俺たち三人は、今アンジェリアが手配した寝室に集まり、ペンダントを囲んで慎重に調べているところだ。


「これ自体に高性能なバイオコンピュータが搭載されているとは思えないわね。」とメムが言った。


「そもそもサイズが小さいし、既知のモデルはこのペンダントに収まらないもの。でも、そうなるとさっきの幻覚の説明が難しいわ。あの歌声や映像を感覚に置き換えて処理するには、かなりの演算リソースが必要なはずなのに……」


「その点については、俺に仮説がある。」


俺は紙に図を描き始めた。まずは小さな節点をいくつか、そしてそれが一つの大きな脳に繋がる図を描いた。

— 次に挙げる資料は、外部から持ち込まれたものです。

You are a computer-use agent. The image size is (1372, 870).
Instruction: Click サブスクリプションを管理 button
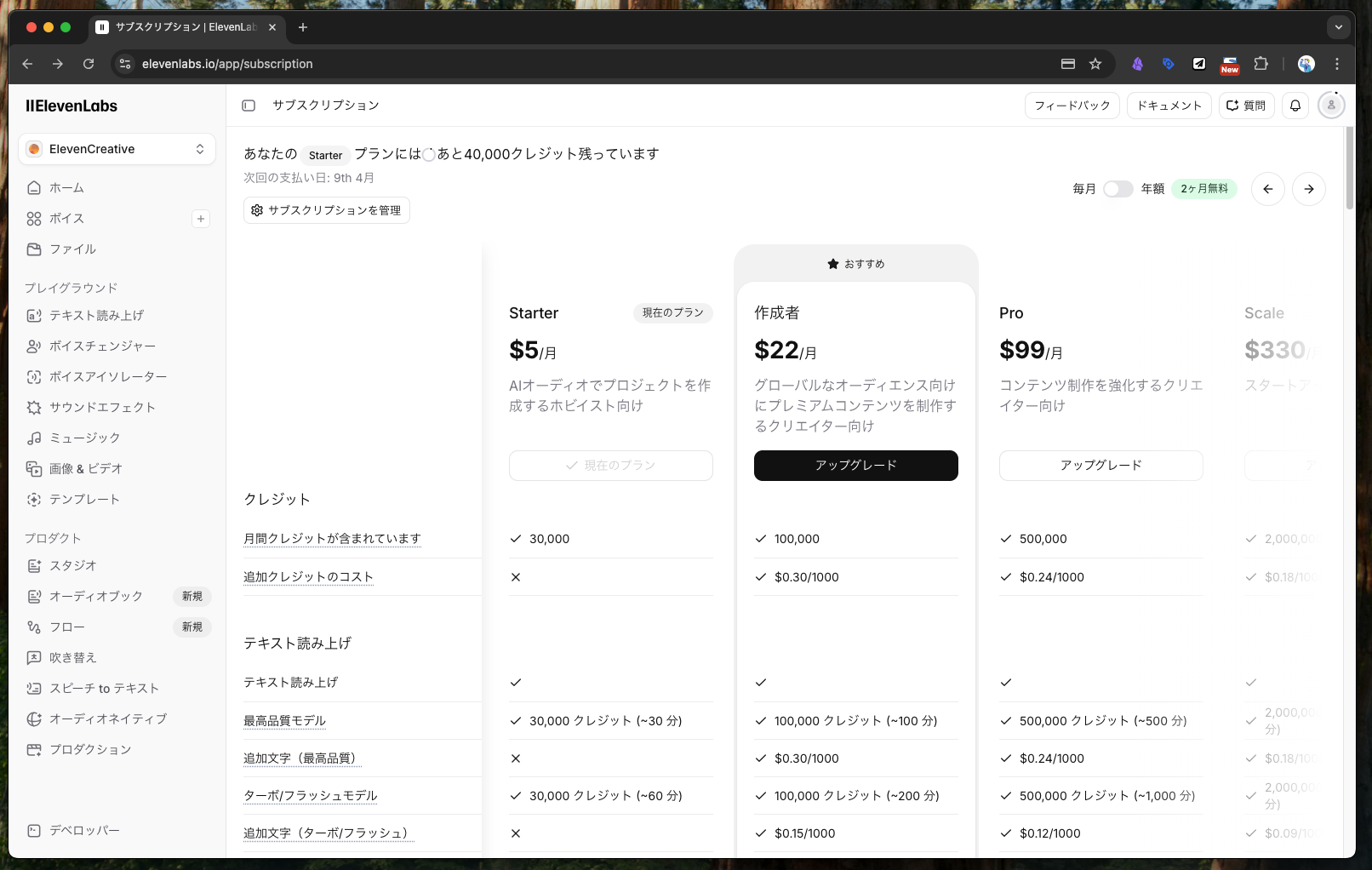point(327,210)
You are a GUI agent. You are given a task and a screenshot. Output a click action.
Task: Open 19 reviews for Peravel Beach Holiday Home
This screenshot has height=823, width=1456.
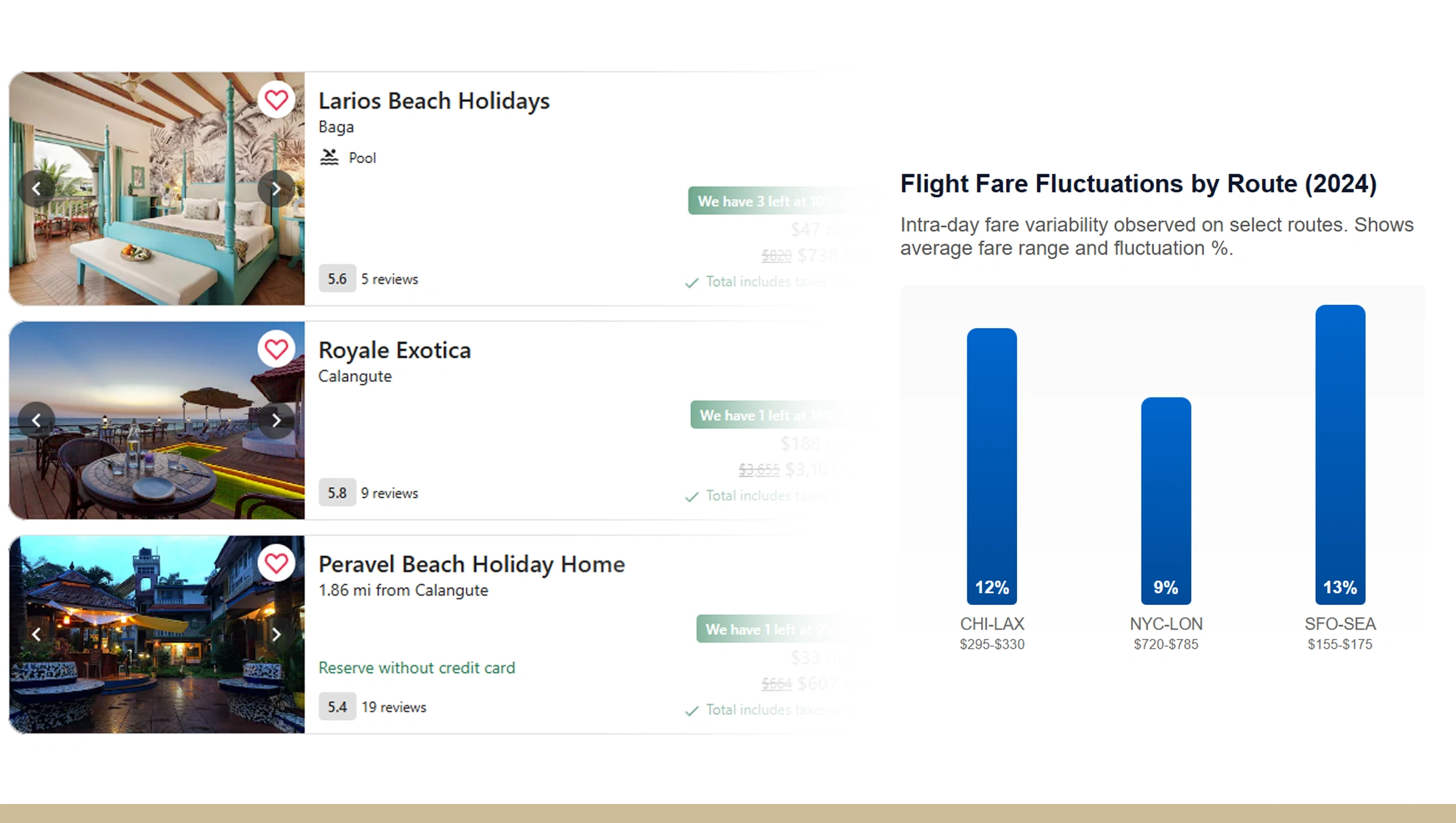(393, 706)
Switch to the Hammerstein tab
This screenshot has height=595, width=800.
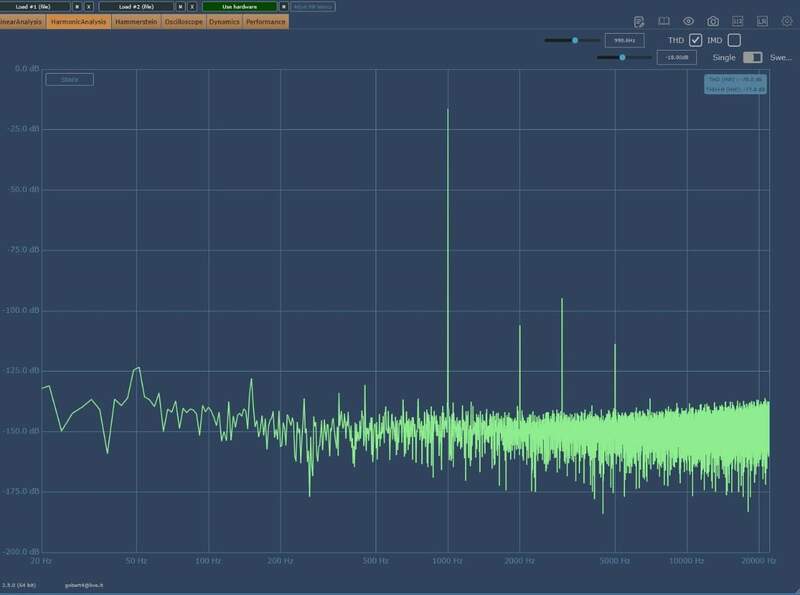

「端末にすべての演算リソースを投入する必要はない。遠隔サーバー、つまりもっと高性能なバイオコンピュータが演算を代行して、その結果を端末に送るんだ。そうすれば、これらの端末自体に演算能力は必要なく、送られてきた信号を解読して正確に投影するだけで済む。」


メムは、納得したような表情を浮かべた。


「なるほど。そういう方法なら、確かに端末自体を軽量化できるわね。」


「ああ。実際、ルシファーはイヴリスの補助装置でもこの手法を使っていた。利点は分かりやすいが、欠点も明白だ。接続を切れば、端末はほぼ無力化する。」


「でも、接続さえ切られなければ、あの幻覚をずっと送り続けることができるってことよね。」


メムは少し心配そうな顔をして言った。


「聖胎が通信器つうしんきに分化してルーン信号を送る能力は非常に強力よ。この街にこの端末がたくさんあるってことは、多くの人が洗脳を受けている可能性がある……考えるだけで怖いわ。」


「同意。このペンダントは第三世代バイオコンピュータの軽量化された派生型が搭載されている可能性が高い。端末に侵入して信号を送ること自体は容易。提案。もう一つの端末を入手し、遠隔サーバーの所在地を逆探知し、攻撃する。」


シーの提案に対して、俺は首を振った。


「今俺たちの任務は教皇の護衛だ。この状況を報告するくらいしかできない。危険を冒してまで手を出すわけにはいかない。」


俺が答えた後、シーは何か言いたそうにしながらも言葉を飲み込んだ。一瞬、迷いを見せた彼女だったが、最終的に決心したようで、俺に問いかけた。


「疑問。バイオス。教皇を助けたいか?」


「なんだよ、急に。できる範囲で助けるつもりさ。ファスティオラの命令もあるし、嫌でも彼女の安全は確保しなきゃならないだろ。」


「否定。そうじゃない。」


シーは珍しく悩ましげな表情を浮かべた。


「ガーネットは、世界を良くしたい。」


「ああ、そう言ってたな。」


「バイオスも、世界を良くしたいか?ガーネットと一緒に、平和を実現したいか?」


「いや、そんなことどうでもいい。」


俺は反射的に答えた。


「俺にとって最優先は俺たち三人だ。それ以外のことは後回しだ。」


「……そう。わかった。」


シーはほっとした様子だった。なぜ彼女がこんな質問をしたのかは分からなかったが、俺はシーの頭を撫でた。すると、シーが抱きついてきた。柔らかくて、暖かいシーの感触が、ペンダントの件で高ぶっていた俺の気持ちを落ち着かせてくれた。


「むぅ!シーちゃんずるい!私も!」


メムも抱きついてきた。俺は二人の妹たちを抱きしめ、なだめた。


「よしよし。もういいだろう。そろそろ教皇に報告しに行く時間だ。それと、アンジェリアと交代もしないと。」


「ん。いってらっしゃい。」


「いってらっしゃい、バイオスちゃん!」


部屋を出て、俺は一つ息を吐いた。


ペンダントの件を除いて、どうやら歌姫という存在もルシファーの仕業である可能性が高い。だが、目的は何だ?この街に混乱を広めることが、ルシファーにどんな利益をもたらすというんだ?研究狂いの奴らが、研究資金を得るために狂った商品を作り出すのは分かるが、それも結局は研究のためだ。


ダメだ。情報が足りない。


俺が教皇の職務室へと向かう廊下を歩いていると、向こうから一隊の神官とシスターたちが歩いてくるのが見えた。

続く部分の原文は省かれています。